● **AIM OF THE TASK**: Please retype each of the rows below word for word, keeping every line break and symbol unchanged.

——

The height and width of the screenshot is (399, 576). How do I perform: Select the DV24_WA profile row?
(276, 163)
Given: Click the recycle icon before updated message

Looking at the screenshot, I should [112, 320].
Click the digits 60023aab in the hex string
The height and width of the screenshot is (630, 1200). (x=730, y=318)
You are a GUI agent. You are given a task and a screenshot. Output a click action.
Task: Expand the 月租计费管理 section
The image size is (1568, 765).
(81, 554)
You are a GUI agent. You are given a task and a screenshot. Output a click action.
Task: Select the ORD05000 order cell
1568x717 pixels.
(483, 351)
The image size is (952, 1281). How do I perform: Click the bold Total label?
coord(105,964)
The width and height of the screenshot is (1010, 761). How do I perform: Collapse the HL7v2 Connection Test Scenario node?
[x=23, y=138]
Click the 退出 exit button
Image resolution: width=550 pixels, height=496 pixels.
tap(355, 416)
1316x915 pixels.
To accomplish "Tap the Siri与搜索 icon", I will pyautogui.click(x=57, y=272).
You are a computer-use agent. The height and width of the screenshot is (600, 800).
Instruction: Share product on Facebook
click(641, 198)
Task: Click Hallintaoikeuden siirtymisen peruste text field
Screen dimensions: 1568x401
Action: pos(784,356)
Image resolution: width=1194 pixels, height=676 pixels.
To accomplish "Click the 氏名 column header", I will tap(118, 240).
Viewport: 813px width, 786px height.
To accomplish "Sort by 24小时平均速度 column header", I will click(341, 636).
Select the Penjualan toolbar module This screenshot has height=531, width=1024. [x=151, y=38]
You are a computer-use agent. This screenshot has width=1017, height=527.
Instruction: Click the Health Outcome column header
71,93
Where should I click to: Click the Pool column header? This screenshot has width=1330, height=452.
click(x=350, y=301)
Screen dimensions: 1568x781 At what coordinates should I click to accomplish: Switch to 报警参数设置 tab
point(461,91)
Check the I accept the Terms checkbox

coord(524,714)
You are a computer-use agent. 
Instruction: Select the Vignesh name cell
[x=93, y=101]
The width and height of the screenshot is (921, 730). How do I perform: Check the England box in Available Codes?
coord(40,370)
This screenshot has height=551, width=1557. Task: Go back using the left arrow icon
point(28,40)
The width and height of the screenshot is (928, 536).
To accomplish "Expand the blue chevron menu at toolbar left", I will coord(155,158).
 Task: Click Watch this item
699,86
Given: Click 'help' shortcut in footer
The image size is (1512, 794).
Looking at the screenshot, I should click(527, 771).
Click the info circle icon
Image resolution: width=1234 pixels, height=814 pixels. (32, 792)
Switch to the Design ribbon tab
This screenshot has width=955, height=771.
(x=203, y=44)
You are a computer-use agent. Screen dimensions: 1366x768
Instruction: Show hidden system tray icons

——

● **OUTPUT**:
The height and width of the screenshot is (399, 576). How do I perform: Select the DV24_WA profile row?
(276, 163)
Given: Click the recycle icon before updated message

Looking at the screenshot, I should [112, 320].
Click the digits 60023aab in the hex string
The height and width of the screenshot is (630, 1200). (x=730, y=318)
You are a GUI agent. You are given a task and a screenshot. Output a click action.
Task: Expand the 月租计费管理 section
The image size is (1568, 765).
(81, 554)
You are a GUI agent. You are given a task and a screenshot. Output a click action.
Task: Select the ORD05000 order cell
1568x717 pixels.
(483, 351)
The image size is (952, 1281). How do I perform: Click the bold Total label?
coord(105,964)
The width and height of the screenshot is (1010, 761). How do I perform: Collapse the HL7v2 Connection Test Scenario node?
[x=23, y=138]
Click the 退出 exit button
Image resolution: width=550 pixels, height=496 pixels.
tap(355, 416)
1316x915 pixels.
To accomplish "Tap the Siri与搜索 icon", I will pyautogui.click(x=57, y=272).
You are a computer-use agent. The height and width of the screenshot is (600, 800).
Instruction: Share product on Facebook
click(641, 198)
Task: Click Hallintaoikeuden siirtymisen peruste text field
Screen dimensions: 1568x401
Action: pos(784,356)
Image resolution: width=1194 pixels, height=676 pixels.
To accomplish "Click the 氏名 column header", I will tap(118, 240).
Viewport: 813px width, 786px height.
To accomplish "Sort by 24小时平均速度 column header", I will click(341, 636).
Select the Penjualan toolbar module This screenshot has height=531, width=1024. [x=151, y=38]
You are a computer-use agent. This screenshot has width=1017, height=527.
Instruction: Click the Health Outcome column header
71,93
Where should I click to: Click the Pool column header? This screenshot has width=1330, height=452.
click(x=350, y=301)
Screen dimensions: 1568x781 At what coordinates should I click to accomplish: Switch to 报警参数设置 tab
point(461,91)
Check the I accept the Terms checkbox

coord(524,714)
You are a computer-use agent. 
Instruction: Select the Vignesh name cell
[x=93, y=101]
The width and height of the screenshot is (921, 730). How do I perform: Check the England box in Available Codes?
coord(40,370)
This screenshot has height=551, width=1557. Task: Go back using the left arrow icon
point(28,40)
The width and height of the screenshot is (928, 536).
To accomplish "Expand the blue chevron menu at toolbar left", I will coord(155,158).
 Task: Click Watch this item
699,86
Given: Click 'help' shortcut in footer
The image size is (1512, 794).
Looking at the screenshot, I should click(527, 771).
Click the info circle icon
Image resolution: width=1234 pixels, height=814 pixels. (32, 792)
Switch to the Design ribbon tab
This screenshot has width=955, height=771.
(x=203, y=44)
You are a computer-use agent. Screen dimensions: 1366x768
Instruction: Show hidden system tray icons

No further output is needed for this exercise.